+++ Material to process +++

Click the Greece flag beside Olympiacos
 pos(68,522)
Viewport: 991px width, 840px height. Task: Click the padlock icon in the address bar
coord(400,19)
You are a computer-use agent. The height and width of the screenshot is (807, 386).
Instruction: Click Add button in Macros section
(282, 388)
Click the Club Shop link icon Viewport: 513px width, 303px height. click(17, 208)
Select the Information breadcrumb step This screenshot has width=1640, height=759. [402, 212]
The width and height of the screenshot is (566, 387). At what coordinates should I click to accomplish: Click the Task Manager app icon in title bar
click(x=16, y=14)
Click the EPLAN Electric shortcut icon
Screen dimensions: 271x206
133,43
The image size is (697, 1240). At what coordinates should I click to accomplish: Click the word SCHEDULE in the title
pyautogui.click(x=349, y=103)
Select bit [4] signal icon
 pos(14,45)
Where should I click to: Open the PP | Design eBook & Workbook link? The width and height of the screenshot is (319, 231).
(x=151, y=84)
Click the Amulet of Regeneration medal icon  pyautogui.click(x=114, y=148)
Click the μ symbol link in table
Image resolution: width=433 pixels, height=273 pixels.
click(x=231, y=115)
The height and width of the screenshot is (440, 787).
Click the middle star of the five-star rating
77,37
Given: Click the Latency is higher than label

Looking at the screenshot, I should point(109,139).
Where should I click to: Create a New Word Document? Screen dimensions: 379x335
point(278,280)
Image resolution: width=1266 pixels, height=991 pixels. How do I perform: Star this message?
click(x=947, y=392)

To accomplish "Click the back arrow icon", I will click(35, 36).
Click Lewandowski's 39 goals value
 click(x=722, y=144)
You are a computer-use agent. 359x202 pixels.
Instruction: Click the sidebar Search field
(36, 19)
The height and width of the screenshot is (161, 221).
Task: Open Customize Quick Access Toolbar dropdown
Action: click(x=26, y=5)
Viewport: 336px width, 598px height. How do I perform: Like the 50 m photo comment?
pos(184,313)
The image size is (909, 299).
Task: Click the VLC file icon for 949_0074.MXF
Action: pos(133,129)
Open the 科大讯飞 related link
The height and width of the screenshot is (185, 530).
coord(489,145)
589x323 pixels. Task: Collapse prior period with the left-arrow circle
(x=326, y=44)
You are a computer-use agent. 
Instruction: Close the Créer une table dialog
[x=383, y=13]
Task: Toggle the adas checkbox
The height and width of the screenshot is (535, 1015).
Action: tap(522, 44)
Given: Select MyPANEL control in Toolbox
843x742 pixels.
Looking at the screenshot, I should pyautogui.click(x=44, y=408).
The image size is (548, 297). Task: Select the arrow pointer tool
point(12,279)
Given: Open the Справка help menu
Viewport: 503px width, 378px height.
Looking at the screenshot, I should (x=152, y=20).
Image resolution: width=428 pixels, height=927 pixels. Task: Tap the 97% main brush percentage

+++

From the line with "Given: Open the Справка help menu" to the final line of the data above, please reproduce every line exactly and add nothing.

- Exercise output
Given: Open the Справка help menu
Viewport: 503px width, 378px height.
Looking at the screenshot, I should (x=152, y=20).
Image resolution: width=428 pixels, height=927 pixels. Task: Tap the 97% main brush percentage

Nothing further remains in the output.